AI Deployment on Raspberry Pi with Hardware Acceleration
Raspberry Pi 5 — significant leap for edge AI: 2–3× faster than Pi 4. With hardware accelerators (Hailo-8, Coral USB) becomes serious edge AI platform.
Hardware Acceleration for Pi
Hailo-8 M.2 HAT+: 26 TOPS at 5 W consumption. Specifically designed for Pi 5 (M.2 slot via HAT). YOLOv8n: 30 FPS → 120+ FPS with Hailo-8. Best choice for 2025.
Google Coral USB Accelerator: 4 TOPS, USB 3.0. Works on Pi 4 and Pi 5. Limitation: INT8 TFLite models only.
Intel Neural Compute Stick 2 (Movidius): Deprecated, but exists in legacy projects.

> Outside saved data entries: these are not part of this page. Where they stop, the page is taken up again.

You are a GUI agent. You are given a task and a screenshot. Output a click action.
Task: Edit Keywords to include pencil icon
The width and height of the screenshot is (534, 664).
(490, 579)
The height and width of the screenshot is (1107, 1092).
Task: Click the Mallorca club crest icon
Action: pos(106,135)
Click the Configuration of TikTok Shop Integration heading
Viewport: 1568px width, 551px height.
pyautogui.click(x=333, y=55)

USB 3.0.
Stack Without Accelerator (Pure Pi 5)
TFLite + XNNPACK (CPU optimizations ARM Neon): MobileNetV3 classification: ~15 FPS on Pi 5 CPU (vs. 5 FPS on Pi 4). Sufficient for non-urgent tasks.

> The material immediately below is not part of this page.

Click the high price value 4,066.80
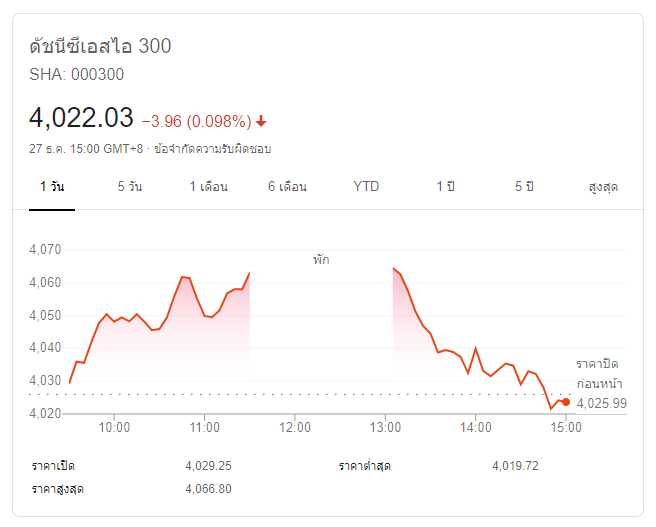This screenshot has height=527, width=656. point(209,488)
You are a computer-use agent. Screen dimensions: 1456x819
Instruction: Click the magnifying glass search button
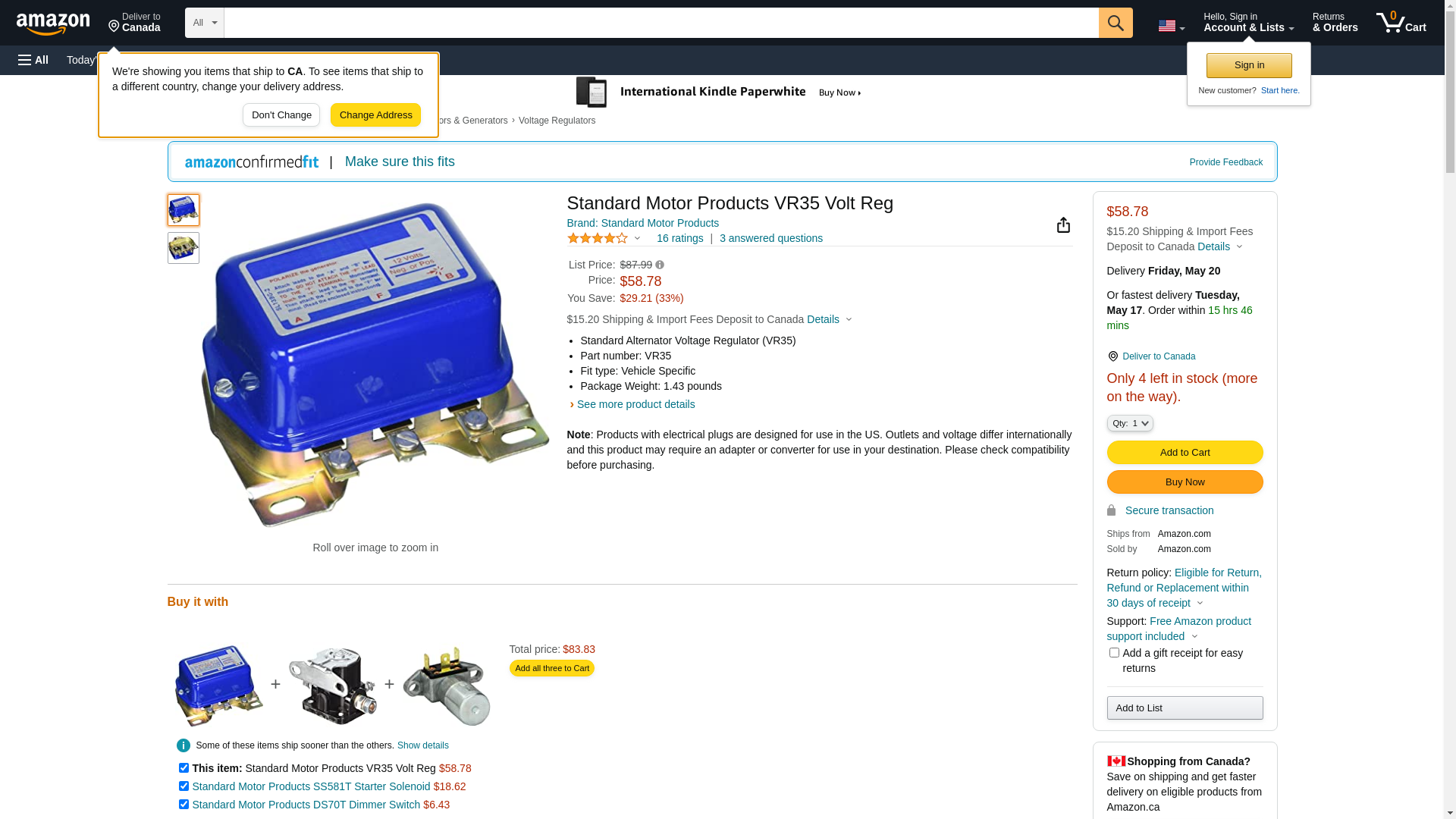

Llama.cpp on Pi 5: Llama 3.2 1B: 8–12 token/sec. For simple NLP tasks.
Practical Cases
Smart doorbell (face detection with Hailo-8: real-time). Industrial visual inspection (defects): YOLOv8 + Hailo-8, 30 FPS on conveyor. Offline speech assistant: Vosk STT + Llama 3.2 1B (no internet).
OS and Stack
Raspberry Pi OS Bookworm (64-bit). Python 3.11+. TFLite runtime or Hailo SDK. For production — load balancing across multiple Pi as cluster.